◆ **LISTED RECORDS**
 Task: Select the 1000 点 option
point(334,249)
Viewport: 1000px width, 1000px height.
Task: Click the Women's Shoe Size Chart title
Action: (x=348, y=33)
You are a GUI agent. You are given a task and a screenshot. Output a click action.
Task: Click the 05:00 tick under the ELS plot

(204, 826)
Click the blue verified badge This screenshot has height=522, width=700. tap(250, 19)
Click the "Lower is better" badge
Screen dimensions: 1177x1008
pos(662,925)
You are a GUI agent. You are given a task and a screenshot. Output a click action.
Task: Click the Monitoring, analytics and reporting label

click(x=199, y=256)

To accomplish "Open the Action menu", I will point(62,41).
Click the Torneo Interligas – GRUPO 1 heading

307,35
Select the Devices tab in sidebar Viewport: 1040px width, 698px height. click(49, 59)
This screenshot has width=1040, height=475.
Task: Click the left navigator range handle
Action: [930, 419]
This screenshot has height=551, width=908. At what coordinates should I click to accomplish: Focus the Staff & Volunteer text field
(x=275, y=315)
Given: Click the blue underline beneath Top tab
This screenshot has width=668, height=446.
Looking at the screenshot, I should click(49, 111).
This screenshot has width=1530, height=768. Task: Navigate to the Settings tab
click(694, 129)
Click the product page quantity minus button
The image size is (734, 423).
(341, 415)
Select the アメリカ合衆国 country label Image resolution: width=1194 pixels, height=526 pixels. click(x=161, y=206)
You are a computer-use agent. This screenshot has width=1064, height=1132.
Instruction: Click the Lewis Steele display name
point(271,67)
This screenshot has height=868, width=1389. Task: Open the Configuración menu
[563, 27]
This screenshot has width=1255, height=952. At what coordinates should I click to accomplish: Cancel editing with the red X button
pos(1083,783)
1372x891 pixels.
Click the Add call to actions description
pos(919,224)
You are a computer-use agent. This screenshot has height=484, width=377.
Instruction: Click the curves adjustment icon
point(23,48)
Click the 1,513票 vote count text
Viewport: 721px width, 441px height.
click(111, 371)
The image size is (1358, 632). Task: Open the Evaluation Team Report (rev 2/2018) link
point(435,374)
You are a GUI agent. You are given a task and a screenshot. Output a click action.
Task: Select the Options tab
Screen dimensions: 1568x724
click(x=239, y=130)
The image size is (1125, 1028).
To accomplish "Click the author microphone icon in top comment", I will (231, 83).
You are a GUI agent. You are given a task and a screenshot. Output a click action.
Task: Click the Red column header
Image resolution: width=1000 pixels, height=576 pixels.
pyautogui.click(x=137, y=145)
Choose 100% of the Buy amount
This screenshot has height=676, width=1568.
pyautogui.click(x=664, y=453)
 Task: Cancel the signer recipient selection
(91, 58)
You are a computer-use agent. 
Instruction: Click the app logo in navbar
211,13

◆ **EXERCISE DETAILS**
Starting at the top, retype every line of the material above exactly.

◆ **SOLUTION BELOW**
 Task: Select the 1000 点 option
point(334,249)
Viewport: 1000px width, 1000px height.
Task: Click the Women's Shoe Size Chart title
Action: (x=348, y=33)
You are a GUI agent. You are given a task and a screenshot. Output a click action.
Task: Click the 05:00 tick under the ELS plot

(204, 826)
Click the blue verified badge This screenshot has height=522, width=700. tap(250, 19)
Click the "Lower is better" badge
Screen dimensions: 1177x1008
pos(662,925)
You are a GUI agent. You are given a task and a screenshot. Output a click action.
Task: Click the Monitoring, analytics and reporting label

click(x=199, y=256)

To accomplish "Open the Action menu", I will point(62,41).
Click the Torneo Interligas – GRUPO 1 heading

307,35
Select the Devices tab in sidebar Viewport: 1040px width, 698px height. click(49, 59)
This screenshot has width=1040, height=475.
Task: Click the left navigator range handle
Action: [930, 419]
This screenshot has height=551, width=908. At what coordinates should I click to accomplish: Focus the Staff & Volunteer text field
(x=275, y=315)
Given: Click the blue underline beneath Top tab
This screenshot has width=668, height=446.
Looking at the screenshot, I should click(49, 111).
This screenshot has width=1530, height=768. Task: Navigate to the Settings tab
click(694, 129)
Click the product page quantity minus button
The image size is (734, 423).
(341, 415)
Select the アメリカ合衆国 country label Image resolution: width=1194 pixels, height=526 pixels. click(x=161, y=206)
You are a computer-use agent. This screenshot has width=1064, height=1132.
Instruction: Click the Lewis Steele display name
point(271,67)
This screenshot has height=868, width=1389. Task: Open the Configuración menu
[563, 27]
This screenshot has width=1255, height=952. At what coordinates should I click to accomplish: Cancel editing with the red X button
pos(1083,783)
1372x891 pixels.
Click the Add call to actions description
pos(919,224)
You are a computer-use agent. This screenshot has height=484, width=377.
Instruction: Click the curves adjustment icon
point(23,48)
Click the 1,513票 vote count text
Viewport: 721px width, 441px height.
click(111, 371)
The image size is (1358, 632). Task: Open the Evaluation Team Report (rev 2/2018) link
point(435,374)
You are a GUI agent. You are given a task and a screenshot. Output a click action.
Task: Select the Options tab
Screen dimensions: 1568x724
click(x=239, y=130)
The image size is (1125, 1028).
To accomplish "Click the author microphone icon in top comment", I will (231, 83).
You are a GUI agent. You are given a task and a screenshot. Output a click action.
Task: Click the Red column header
Image resolution: width=1000 pixels, height=576 pixels.
pyautogui.click(x=137, y=145)
Choose 100% of the Buy amount
This screenshot has height=676, width=1568.
pyautogui.click(x=664, y=453)
 Task: Cancel the signer recipient selection
(91, 58)
You are a computer-use agent. 
Instruction: Click the app logo in navbar
211,13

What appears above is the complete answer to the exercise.